Footnotes:

[1] It was this success which to Marlborough’s existing earldom added the high dignity of Duke, by letters patent of December 16, 1702.

[2] As the French dispatch goes, 7500 men, every horse, and all the waggons, save 120, which had got into difficulties on the way; Fortescue’s note suggesting that 1500 men only reached the Franco-Bavarians (vol. i. p. 42) is based on Quincy.
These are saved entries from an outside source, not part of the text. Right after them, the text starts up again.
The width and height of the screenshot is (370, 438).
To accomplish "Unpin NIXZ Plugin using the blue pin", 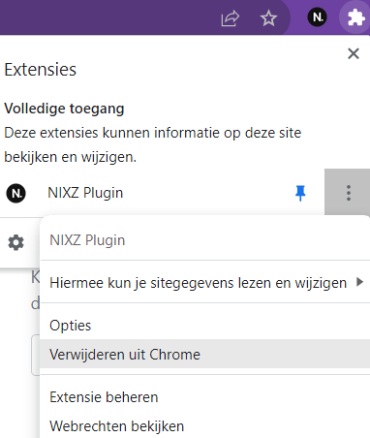I will click(300, 193).
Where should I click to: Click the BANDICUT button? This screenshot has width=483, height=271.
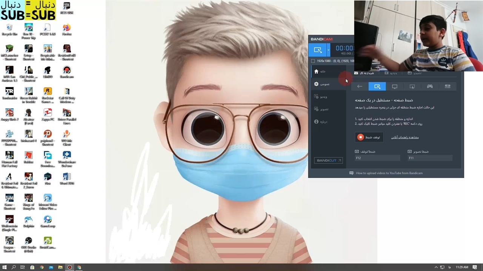tap(328, 160)
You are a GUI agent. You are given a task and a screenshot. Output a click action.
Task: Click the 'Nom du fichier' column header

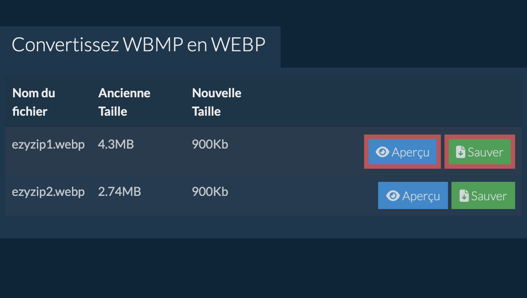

[3] It is, of course, an error to say, as is too often done in our school histories and the official accounts of our universities, that the French commanders had no idea of a march upon the Danube. A child could have seen that the march upon the Danube was one of the possible plans open to Marlborough, and Villeroy expressly mentions the alternative in his letter of the 30th of May. The whole point of Marlborough’s manœuvres was to leave the enemy in doubt until the very last moment as to which of the three, the Danube, the Moselle, or Alsace, he would strike at; and to be well away upon the road to the former before the French had discovered his final decision.

[4] It is worthy of remark that the opportunity for victory which the weak forces under Marcin and the Elector of Bavaria offered at this moment to the superior forces of the allies would have led to an immediate attack of the last upon the first when, two generations later, war had developed into something more sudden and less formal, through the efforts of the Revolution.

Marlborough and the Duke of Baden, with their superior forces, would have attacked Marcin and the Elector had they been their own grandsons. Napoleon, finding himself in such a situation as Marlborough’s a hundred years later, would certainly have fallen on the insufficient forces to his south, for it was known that reinforcements were coming over the Black Forest to save the Franco-Bavarian forces. To break up those forces before reinforcement should come was something which a sudden change of plan could have effected, but not even the genius of Marlborough was prepared, in his generation, for a movement necessitating so great a disturbance of calculations previously made. Donauwörth was his objective, and upon Donauwörth he marched, leaving intact this inferior hostile force which watched his advance from the south.

[5] As a fact, the advance along this “isthmus” on to the Schellenberg is slightly downhill, and against artillery of modern range and power the Schellenberg could not be held.

[6] Of seventeen officers of the Guards, twelve were hit; of the total British force at least a third fell; more than a third of these, again, were killed.

[7] The railway from Ulm to Donauwörth follows the line of this road exactly, and is almost the only modern feature upon the field.

[8] Mr Fortescue (vol. i. p. 436) writes as though this were not the case. He has overlooked Tallard’s letter to the minister of war of the 4th of September.